◆ Task prompt:
Where in the entries below does "agent" appear? Copy every line that has it.

◆ Information supplied:
──────────────────────────────
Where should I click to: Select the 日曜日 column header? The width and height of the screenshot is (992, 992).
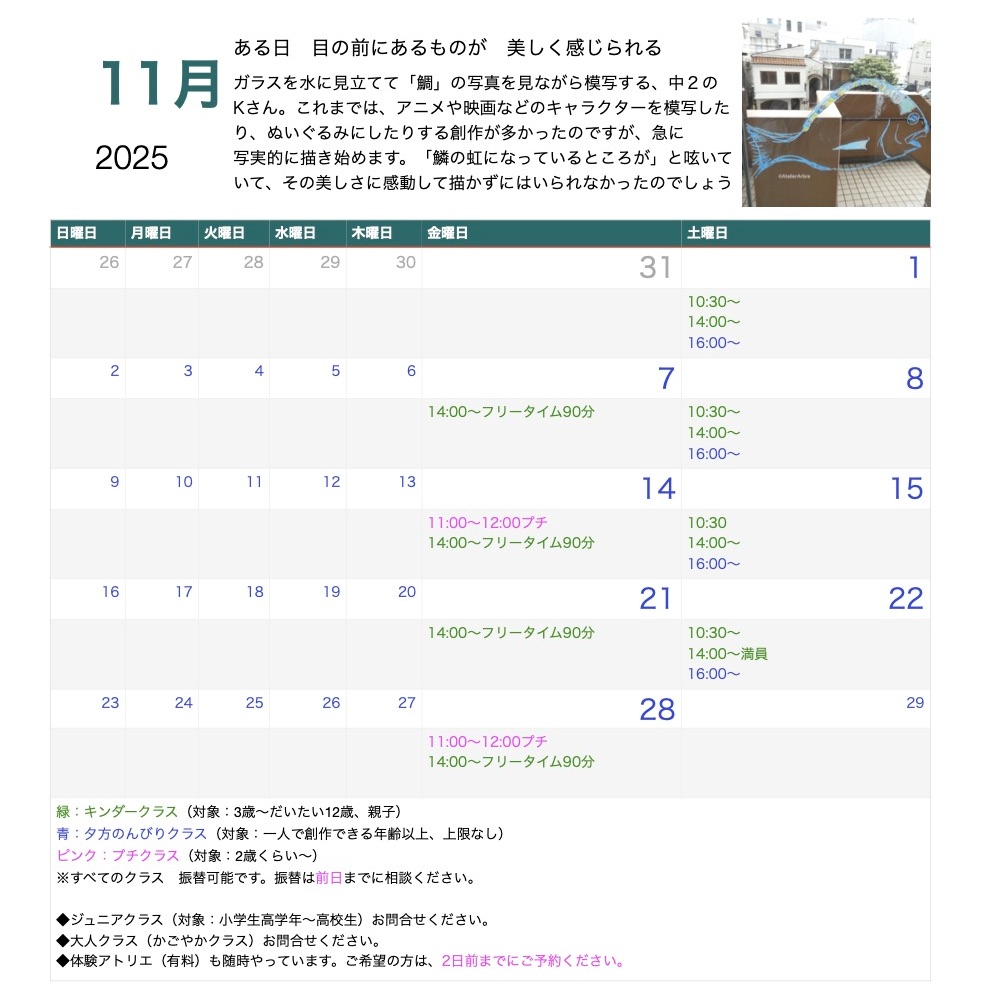77,233
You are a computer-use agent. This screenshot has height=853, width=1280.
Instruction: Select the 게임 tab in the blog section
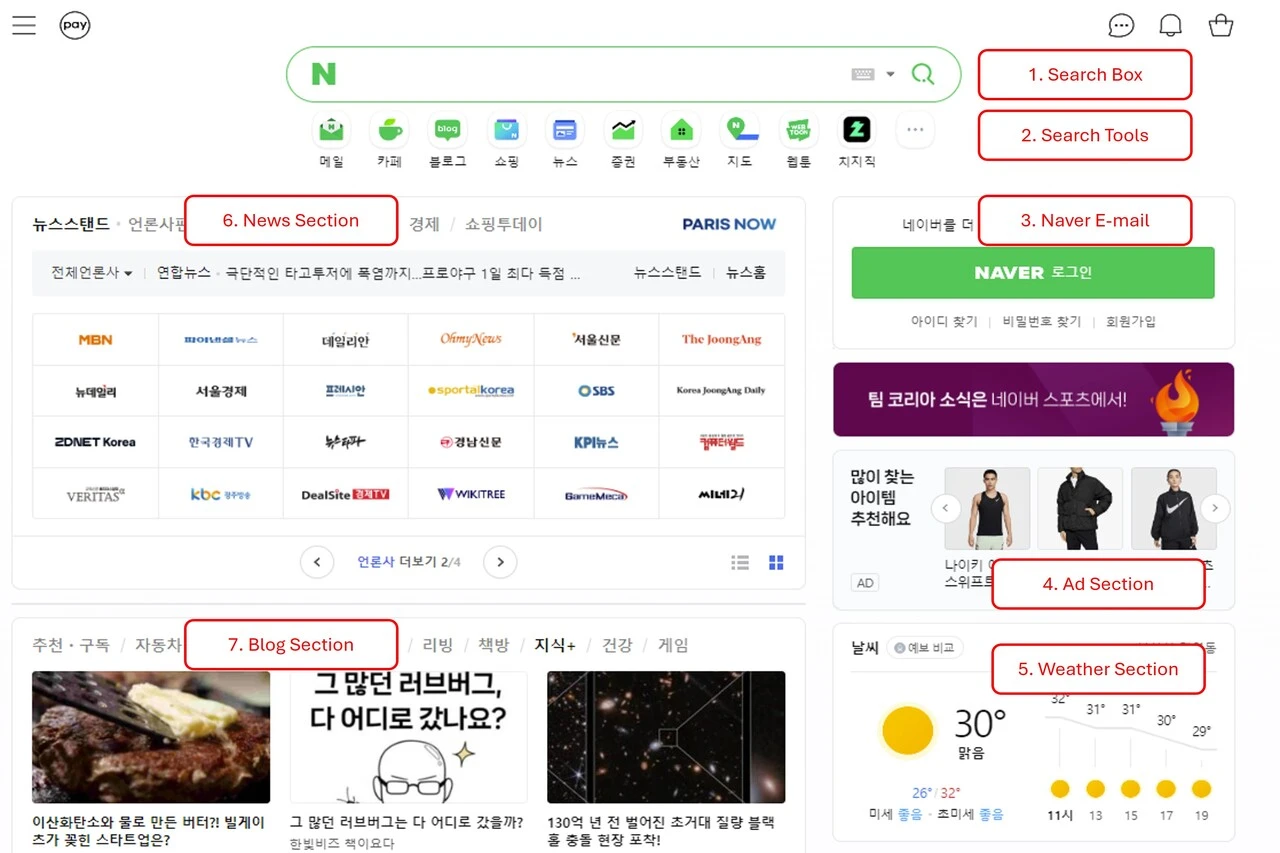click(x=674, y=645)
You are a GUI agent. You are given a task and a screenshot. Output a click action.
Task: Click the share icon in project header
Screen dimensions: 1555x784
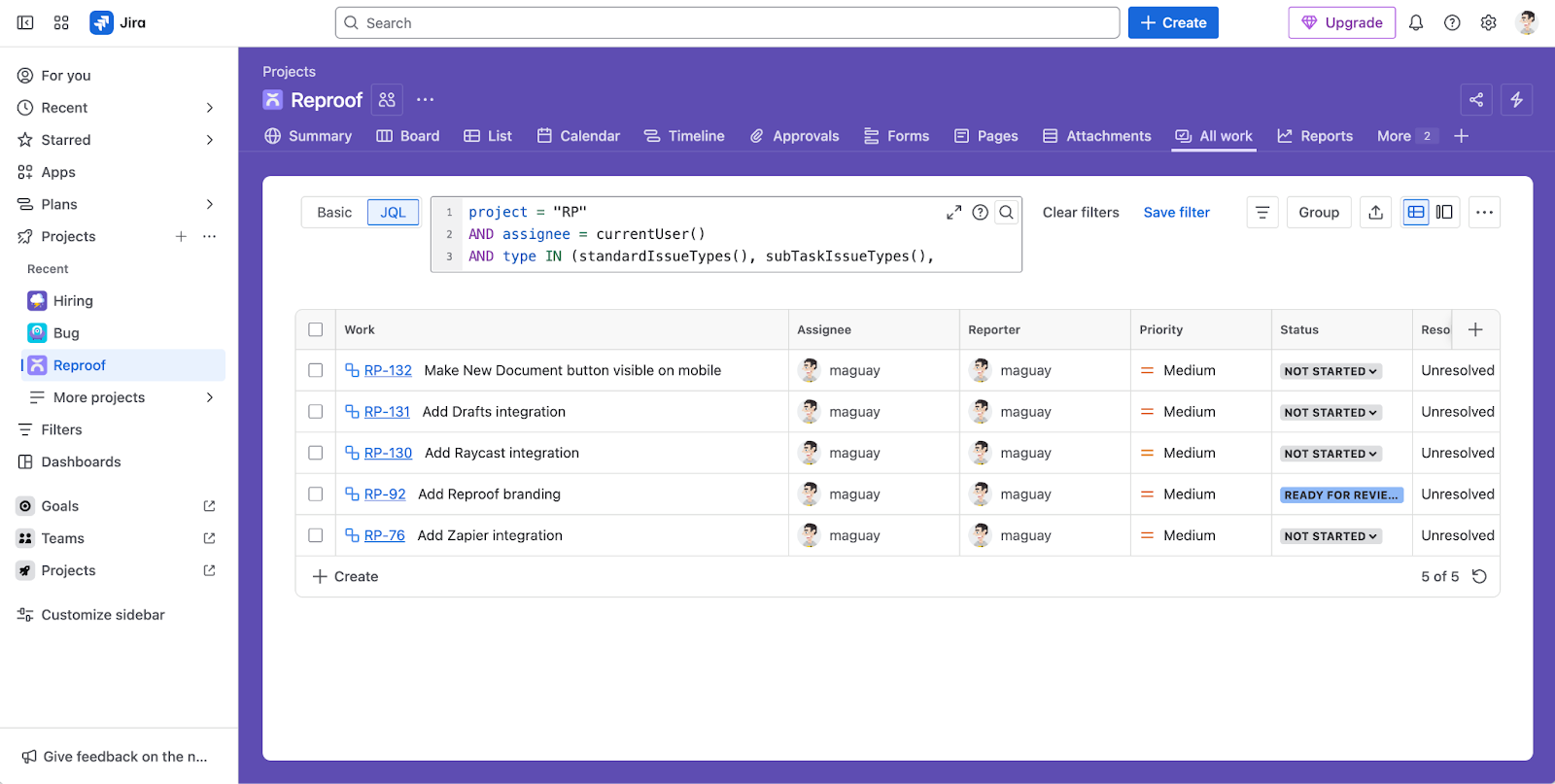click(x=1476, y=99)
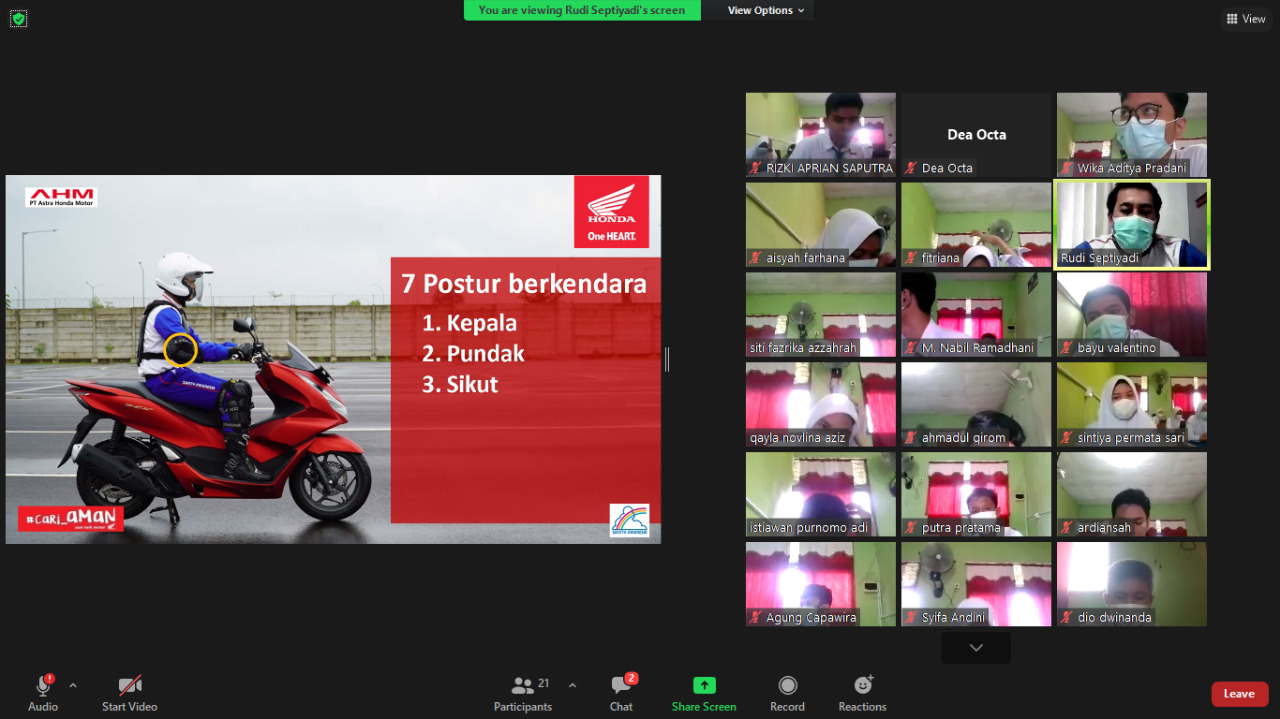
Task: Unmute the Audio microphone
Action: tap(43, 686)
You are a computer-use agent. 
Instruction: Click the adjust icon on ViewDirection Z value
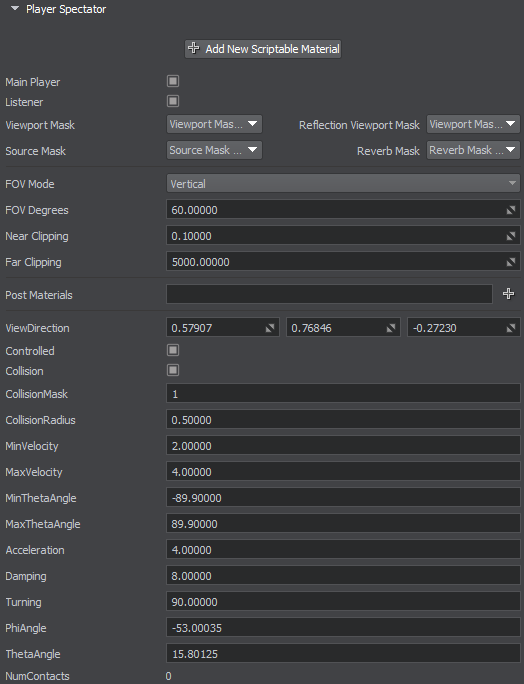510,328
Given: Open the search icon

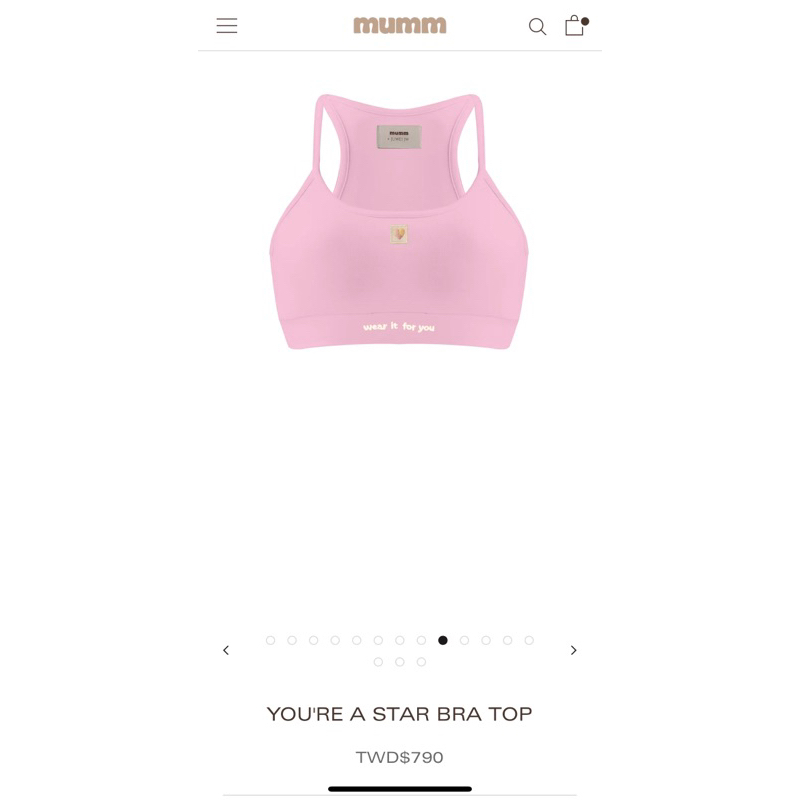Looking at the screenshot, I should [537, 27].
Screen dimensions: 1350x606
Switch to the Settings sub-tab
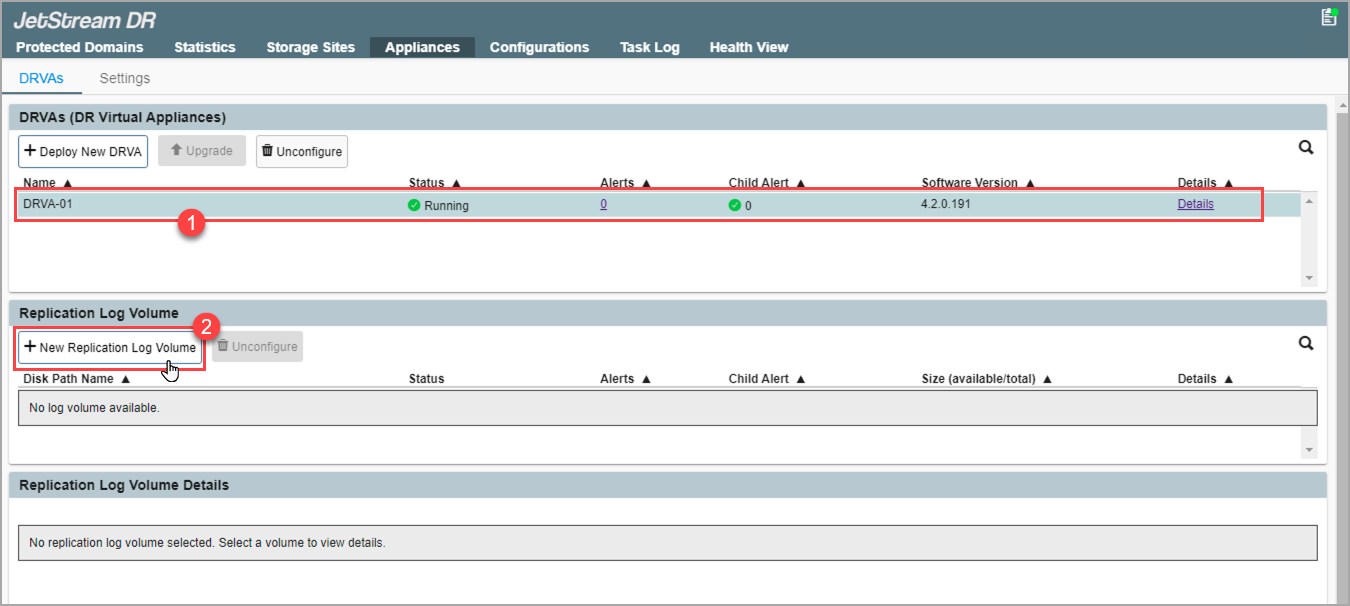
──────────────────────────────
◆ Worked solution:
You are a computer-use agent. This screenshot has height=853, width=1280.
You are a GUI agent. You are given a task and a screenshot. Output a click action.
You are a computer-use agent. 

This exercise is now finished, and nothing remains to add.